(Information Opens)

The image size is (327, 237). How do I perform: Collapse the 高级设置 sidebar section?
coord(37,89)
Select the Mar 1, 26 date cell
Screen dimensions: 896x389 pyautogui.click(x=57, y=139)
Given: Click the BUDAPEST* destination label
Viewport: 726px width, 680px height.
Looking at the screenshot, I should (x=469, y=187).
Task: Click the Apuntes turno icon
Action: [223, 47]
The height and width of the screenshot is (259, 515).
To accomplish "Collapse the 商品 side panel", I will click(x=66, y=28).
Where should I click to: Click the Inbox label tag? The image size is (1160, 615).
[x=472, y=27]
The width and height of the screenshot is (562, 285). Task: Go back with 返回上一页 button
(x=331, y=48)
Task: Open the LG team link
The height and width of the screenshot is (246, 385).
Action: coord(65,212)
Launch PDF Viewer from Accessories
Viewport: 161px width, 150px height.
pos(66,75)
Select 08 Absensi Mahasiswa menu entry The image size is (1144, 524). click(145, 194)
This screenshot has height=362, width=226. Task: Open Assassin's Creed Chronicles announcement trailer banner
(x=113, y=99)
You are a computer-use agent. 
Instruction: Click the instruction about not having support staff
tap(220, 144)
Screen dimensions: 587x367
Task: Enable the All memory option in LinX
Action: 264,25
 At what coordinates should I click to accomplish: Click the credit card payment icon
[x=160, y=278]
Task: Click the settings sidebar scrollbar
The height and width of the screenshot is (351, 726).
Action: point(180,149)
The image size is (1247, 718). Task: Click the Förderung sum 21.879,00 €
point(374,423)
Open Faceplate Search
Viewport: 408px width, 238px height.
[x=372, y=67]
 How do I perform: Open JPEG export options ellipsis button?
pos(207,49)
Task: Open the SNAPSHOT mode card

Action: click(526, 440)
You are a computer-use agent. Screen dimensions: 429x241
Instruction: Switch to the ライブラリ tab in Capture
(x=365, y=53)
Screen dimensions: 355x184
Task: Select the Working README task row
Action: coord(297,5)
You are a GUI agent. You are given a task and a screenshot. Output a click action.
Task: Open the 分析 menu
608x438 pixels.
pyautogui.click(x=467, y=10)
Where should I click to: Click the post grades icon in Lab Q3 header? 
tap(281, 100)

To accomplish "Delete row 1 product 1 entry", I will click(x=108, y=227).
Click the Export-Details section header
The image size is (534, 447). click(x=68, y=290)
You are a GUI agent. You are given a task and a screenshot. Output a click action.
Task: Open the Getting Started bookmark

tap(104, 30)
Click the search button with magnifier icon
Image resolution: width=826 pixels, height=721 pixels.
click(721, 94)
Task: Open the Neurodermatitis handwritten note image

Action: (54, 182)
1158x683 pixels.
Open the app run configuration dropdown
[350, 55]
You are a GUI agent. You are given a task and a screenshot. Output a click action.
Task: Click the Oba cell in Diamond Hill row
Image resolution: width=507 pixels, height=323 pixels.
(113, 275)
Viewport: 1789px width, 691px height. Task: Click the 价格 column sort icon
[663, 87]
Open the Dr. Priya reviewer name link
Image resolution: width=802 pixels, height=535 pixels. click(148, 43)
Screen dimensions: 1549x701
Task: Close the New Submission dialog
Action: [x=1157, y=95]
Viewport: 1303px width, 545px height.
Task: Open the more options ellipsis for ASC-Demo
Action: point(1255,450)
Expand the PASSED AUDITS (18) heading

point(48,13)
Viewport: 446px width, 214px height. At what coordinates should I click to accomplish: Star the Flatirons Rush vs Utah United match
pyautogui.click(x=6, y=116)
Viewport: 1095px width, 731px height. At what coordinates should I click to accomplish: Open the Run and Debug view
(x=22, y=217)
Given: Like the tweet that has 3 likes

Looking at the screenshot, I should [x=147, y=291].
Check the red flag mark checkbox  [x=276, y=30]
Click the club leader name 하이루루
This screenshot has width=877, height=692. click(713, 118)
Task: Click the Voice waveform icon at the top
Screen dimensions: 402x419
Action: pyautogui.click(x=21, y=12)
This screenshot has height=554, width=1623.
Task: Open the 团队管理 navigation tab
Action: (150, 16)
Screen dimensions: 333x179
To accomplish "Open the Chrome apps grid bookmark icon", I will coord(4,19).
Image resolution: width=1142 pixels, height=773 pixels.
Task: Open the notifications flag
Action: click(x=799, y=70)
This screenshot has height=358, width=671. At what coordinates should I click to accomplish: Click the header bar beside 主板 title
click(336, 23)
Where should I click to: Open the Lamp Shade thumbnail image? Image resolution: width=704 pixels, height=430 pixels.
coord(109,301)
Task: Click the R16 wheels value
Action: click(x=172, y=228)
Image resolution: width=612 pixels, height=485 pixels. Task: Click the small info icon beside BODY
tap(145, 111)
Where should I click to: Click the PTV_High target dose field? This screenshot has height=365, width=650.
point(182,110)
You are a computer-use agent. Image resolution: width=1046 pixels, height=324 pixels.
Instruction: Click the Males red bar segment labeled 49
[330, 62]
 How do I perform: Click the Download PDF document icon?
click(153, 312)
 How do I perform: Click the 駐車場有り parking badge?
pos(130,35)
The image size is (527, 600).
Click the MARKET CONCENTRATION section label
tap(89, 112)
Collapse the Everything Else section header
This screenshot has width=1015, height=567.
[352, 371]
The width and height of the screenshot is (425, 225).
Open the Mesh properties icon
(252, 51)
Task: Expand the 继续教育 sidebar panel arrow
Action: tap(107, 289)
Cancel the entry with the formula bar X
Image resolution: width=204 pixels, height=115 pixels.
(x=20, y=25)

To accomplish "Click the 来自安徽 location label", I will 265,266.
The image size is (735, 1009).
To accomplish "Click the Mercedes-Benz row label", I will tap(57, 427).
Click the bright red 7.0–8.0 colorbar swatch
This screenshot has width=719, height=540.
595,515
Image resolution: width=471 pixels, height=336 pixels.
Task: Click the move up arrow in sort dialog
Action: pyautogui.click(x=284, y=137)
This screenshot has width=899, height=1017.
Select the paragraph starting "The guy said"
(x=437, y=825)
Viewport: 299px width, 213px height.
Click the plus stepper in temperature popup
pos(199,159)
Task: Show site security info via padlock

(Information Closes)

* Exercise
What lines above hold the word "menu"? List them all.

* Solution
Select 08 Absensi Mahasiswa menu entry The image size is (1144, 524). click(145, 194)
Task: Open the 分析 menu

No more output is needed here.